TO DO: What follows is a set of records. Repeat every one of them exactly.

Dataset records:
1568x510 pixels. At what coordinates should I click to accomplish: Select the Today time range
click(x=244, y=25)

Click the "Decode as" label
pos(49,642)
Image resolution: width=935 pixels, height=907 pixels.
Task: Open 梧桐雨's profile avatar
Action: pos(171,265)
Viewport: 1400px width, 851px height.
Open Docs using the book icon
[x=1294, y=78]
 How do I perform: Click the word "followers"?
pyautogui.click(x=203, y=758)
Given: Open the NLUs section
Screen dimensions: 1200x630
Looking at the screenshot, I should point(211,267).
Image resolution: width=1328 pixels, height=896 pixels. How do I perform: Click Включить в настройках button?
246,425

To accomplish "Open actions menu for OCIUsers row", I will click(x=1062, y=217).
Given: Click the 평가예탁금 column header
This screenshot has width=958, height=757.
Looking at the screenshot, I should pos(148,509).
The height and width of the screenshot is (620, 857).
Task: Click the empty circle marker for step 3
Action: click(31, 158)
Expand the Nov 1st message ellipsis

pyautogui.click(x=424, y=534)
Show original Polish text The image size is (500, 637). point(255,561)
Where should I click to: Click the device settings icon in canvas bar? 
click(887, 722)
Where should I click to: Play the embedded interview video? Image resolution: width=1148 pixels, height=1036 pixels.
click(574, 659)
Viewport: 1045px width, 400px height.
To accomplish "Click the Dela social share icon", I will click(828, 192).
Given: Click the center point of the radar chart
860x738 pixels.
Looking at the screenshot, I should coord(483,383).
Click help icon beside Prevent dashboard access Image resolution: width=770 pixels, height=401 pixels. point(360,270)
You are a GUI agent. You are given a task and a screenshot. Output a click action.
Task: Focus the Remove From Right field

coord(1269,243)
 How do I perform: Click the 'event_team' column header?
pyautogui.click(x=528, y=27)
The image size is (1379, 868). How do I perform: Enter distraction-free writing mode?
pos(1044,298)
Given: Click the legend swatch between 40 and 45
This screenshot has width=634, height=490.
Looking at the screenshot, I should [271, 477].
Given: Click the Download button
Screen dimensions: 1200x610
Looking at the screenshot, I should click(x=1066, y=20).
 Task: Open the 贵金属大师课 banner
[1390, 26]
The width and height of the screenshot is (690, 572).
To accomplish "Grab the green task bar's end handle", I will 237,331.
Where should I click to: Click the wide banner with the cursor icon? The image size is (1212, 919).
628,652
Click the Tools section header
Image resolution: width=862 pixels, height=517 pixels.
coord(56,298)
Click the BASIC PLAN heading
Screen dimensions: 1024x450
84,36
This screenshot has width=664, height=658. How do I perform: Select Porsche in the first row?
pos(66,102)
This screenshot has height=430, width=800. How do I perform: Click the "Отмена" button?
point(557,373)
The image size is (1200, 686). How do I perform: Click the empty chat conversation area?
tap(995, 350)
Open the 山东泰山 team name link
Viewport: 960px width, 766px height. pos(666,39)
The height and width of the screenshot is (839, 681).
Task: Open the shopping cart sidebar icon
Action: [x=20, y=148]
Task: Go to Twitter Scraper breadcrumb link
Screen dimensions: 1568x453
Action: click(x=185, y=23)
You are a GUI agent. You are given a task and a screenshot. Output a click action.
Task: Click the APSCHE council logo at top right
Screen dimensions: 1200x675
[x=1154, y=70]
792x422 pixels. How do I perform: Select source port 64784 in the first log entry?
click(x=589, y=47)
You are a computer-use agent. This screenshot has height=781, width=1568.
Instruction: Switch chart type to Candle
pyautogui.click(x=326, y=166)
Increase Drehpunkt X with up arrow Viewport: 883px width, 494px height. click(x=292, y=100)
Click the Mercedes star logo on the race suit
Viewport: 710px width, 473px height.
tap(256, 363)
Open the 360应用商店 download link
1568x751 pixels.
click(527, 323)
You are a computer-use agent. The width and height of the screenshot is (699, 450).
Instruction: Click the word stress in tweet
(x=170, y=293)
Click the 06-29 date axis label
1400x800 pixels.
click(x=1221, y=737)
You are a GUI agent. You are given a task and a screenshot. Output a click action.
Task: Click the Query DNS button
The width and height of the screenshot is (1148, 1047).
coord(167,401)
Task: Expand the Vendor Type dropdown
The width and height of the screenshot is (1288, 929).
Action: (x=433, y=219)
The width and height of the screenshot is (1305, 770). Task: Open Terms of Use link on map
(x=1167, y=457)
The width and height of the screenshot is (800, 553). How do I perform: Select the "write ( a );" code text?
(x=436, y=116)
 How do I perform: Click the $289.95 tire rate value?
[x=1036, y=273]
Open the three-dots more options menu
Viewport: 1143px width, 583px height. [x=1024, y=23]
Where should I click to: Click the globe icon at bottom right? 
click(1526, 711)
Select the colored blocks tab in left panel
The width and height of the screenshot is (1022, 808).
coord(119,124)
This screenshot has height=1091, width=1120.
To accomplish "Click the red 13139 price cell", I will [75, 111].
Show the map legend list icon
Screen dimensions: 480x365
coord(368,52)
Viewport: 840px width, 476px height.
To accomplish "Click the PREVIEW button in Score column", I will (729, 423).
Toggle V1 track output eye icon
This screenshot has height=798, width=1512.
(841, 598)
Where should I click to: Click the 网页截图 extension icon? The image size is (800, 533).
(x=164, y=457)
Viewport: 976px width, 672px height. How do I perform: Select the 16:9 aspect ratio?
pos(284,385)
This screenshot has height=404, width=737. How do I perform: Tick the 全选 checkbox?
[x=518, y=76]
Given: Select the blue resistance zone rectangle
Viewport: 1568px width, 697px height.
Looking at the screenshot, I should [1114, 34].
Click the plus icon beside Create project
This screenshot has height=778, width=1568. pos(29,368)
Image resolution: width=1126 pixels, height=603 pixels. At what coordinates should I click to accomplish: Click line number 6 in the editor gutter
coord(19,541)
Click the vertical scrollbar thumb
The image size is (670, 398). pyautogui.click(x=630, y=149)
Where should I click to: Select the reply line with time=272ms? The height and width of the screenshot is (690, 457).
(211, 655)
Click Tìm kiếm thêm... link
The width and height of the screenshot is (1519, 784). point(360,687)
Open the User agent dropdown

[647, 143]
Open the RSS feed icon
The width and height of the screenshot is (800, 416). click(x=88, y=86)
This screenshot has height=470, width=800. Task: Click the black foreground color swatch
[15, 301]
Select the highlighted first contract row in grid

OUTPUT:
1568x510 pixels. At what coordinates should I click to accomplish: Select the Today time range
click(x=244, y=25)

Click the "Decode as" label
pos(49,642)
Image resolution: width=935 pixels, height=907 pixels.
Task: Open 梧桐雨's profile avatar
Action: pos(171,265)
Viewport: 1400px width, 851px height.
Open Docs using the book icon
[x=1294, y=78]
 How do I perform: Click the word "followers"?
pyautogui.click(x=203, y=758)
Given: Open the NLUs section
Screen dimensions: 1200x630
Looking at the screenshot, I should point(211,267).
Image resolution: width=1328 pixels, height=896 pixels. How do I perform: Click Включить в настройках button?
246,425

To accomplish "Open actions menu for OCIUsers row", I will click(x=1062, y=217).
Given: Click the 평가예탁금 column header
This screenshot has width=958, height=757.
Looking at the screenshot, I should pos(148,509).
The height and width of the screenshot is (620, 857).
Task: Click the empty circle marker for step 3
Action: click(31, 158)
Expand the Nov 1st message ellipsis

pyautogui.click(x=424, y=534)
Show original Polish text The image size is (500, 637). point(255,561)
Where should I click to: Click the device settings icon in canvas bar? 
click(887, 722)
Where should I click to: Play the embedded interview video? Image resolution: width=1148 pixels, height=1036 pixels.
click(574, 659)
Viewport: 1045px width, 400px height.
To accomplish "Click the Dela social share icon", I will click(828, 192).
Given: Click the center point of the radar chart
860x738 pixels.
Looking at the screenshot, I should coord(483,383).
Click help icon beside Prevent dashboard access Image resolution: width=770 pixels, height=401 pixels. point(360,270)
You are a GUI agent. You are given a task and a screenshot. Output a click action.
Task: Focus the Remove From Right field

coord(1269,243)
 How do I perform: Click the 'event_team' column header?
pyautogui.click(x=528, y=27)
The image size is (1379, 868). How do I perform: Enter distraction-free writing mode?
pos(1044,298)
Given: Click the legend swatch between 40 and 45
This screenshot has width=634, height=490.
Looking at the screenshot, I should [271, 477].
Given: Click the Download button
Screen dimensions: 1200x610
Looking at the screenshot, I should click(x=1066, y=20).
 Task: Open the 贵金属大师课 banner
[1390, 26]
The width and height of the screenshot is (690, 572).
To accomplish "Grab the green task bar's end handle", I will 237,331.
Where should I click to: Click the wide banner with the cursor icon? The image size is (1212, 919).
628,652
Click the Tools section header
Image resolution: width=862 pixels, height=517 pixels.
coord(56,298)
Click the BASIC PLAN heading
Screen dimensions: 1024x450
84,36
This screenshot has width=664, height=658. How do I perform: Select Porsche in the first row?
pos(66,102)
This screenshot has height=430, width=800. How do I perform: Click the "Отмена" button?
point(557,373)
The image size is (1200, 686). How do I perform: Click the empty chat conversation area?
tap(995, 350)
Open the 山东泰山 team name link
Viewport: 960px width, 766px height. pos(666,39)
The height and width of the screenshot is (839, 681).
Task: Open the shopping cart sidebar icon
Action: [x=20, y=148]
Task: Go to Twitter Scraper breadcrumb link
Screen dimensions: 1568x453
Action: click(x=185, y=23)
You are a GUI agent. You are given a task and a screenshot. Output a click action.
Task: Click the APSCHE council logo at top right
Screen dimensions: 1200x675
[x=1154, y=70]
792x422 pixels. How do I perform: Select source port 64784 in the first log entry?
click(x=589, y=47)
You are a computer-use agent. This screenshot has height=781, width=1568.
Instruction: Switch chart type to Candle
pyautogui.click(x=326, y=166)
Increase Drehpunkt X with up arrow Viewport: 883px width, 494px height. click(x=292, y=100)
Click the Mercedes star logo on the race suit
Viewport: 710px width, 473px height.
tap(256, 363)
Open the 360应用商店 download link
1568x751 pixels.
click(527, 323)
You are a computer-use agent. The width and height of the screenshot is (699, 450).
Instruction: Click the word stress in tweet
(x=170, y=293)
Click the 06-29 date axis label
1400x800 pixels.
click(x=1221, y=737)
You are a GUI agent. You are given a task and a screenshot. Output a click action.
Task: Click the Query DNS button
The width and height of the screenshot is (1148, 1047).
coord(167,401)
Task: Expand the Vendor Type dropdown
The width and height of the screenshot is (1288, 929).
Action: (x=433, y=219)
The width and height of the screenshot is (1305, 770). Task: Open Terms of Use link on map
(x=1167, y=457)
The width and height of the screenshot is (800, 553). How do I perform: Select the "write ( a );" code text?
(x=436, y=116)
 How do I perform: Click the $289.95 tire rate value?
[x=1036, y=273]
Open the three-dots more options menu
Viewport: 1143px width, 583px height. [x=1024, y=23]
Where should I click to: Click the globe icon at bottom right? 
click(1526, 711)
Select the colored blocks tab in left panel
The width and height of the screenshot is (1022, 808).
coord(119,124)
This screenshot has height=1091, width=1120.
To accomplish "Click the red 13139 price cell", I will [75, 111].
Show the map legend list icon
Screen dimensions: 480x365
coord(368,52)
Viewport: 840px width, 476px height.
To accomplish "Click the PREVIEW button in Score column", I will (729, 423).
Toggle V1 track output eye icon
This screenshot has height=798, width=1512.
(841, 598)
Where should I click to: Click the 网页截图 extension icon? The image size is (800, 533).
(x=164, y=457)
Viewport: 976px width, 672px height. How do I perform: Select the 16:9 aspect ratio?
pos(284,385)
This screenshot has height=404, width=737. How do I perform: Tick the 全选 checkbox?
[x=518, y=76]
Given: Select the blue resistance zone rectangle
Viewport: 1568px width, 697px height.
Looking at the screenshot, I should [1114, 34].
Click the plus icon beside Create project
This screenshot has height=778, width=1568. pos(29,368)
Image resolution: width=1126 pixels, height=603 pixels. At what coordinates should I click to accomplish: Click line number 6 in the editor gutter
coord(19,541)
Click the vertical scrollbar thumb
The image size is (670, 398). pyautogui.click(x=630, y=149)
Where should I click to: Select the reply line with time=272ms? The height and width of the screenshot is (690, 457).
(211, 655)
Click Tìm kiếm thêm... link
The width and height of the screenshot is (1519, 784). point(360,687)
Open the User agent dropdown

[647, 143]
Open the RSS feed icon
The width and height of the screenshot is (800, 416). click(x=88, y=86)
This screenshot has height=470, width=800. Task: Click the black foreground color swatch
[15, 301]
Select the highlighted first contract row in grid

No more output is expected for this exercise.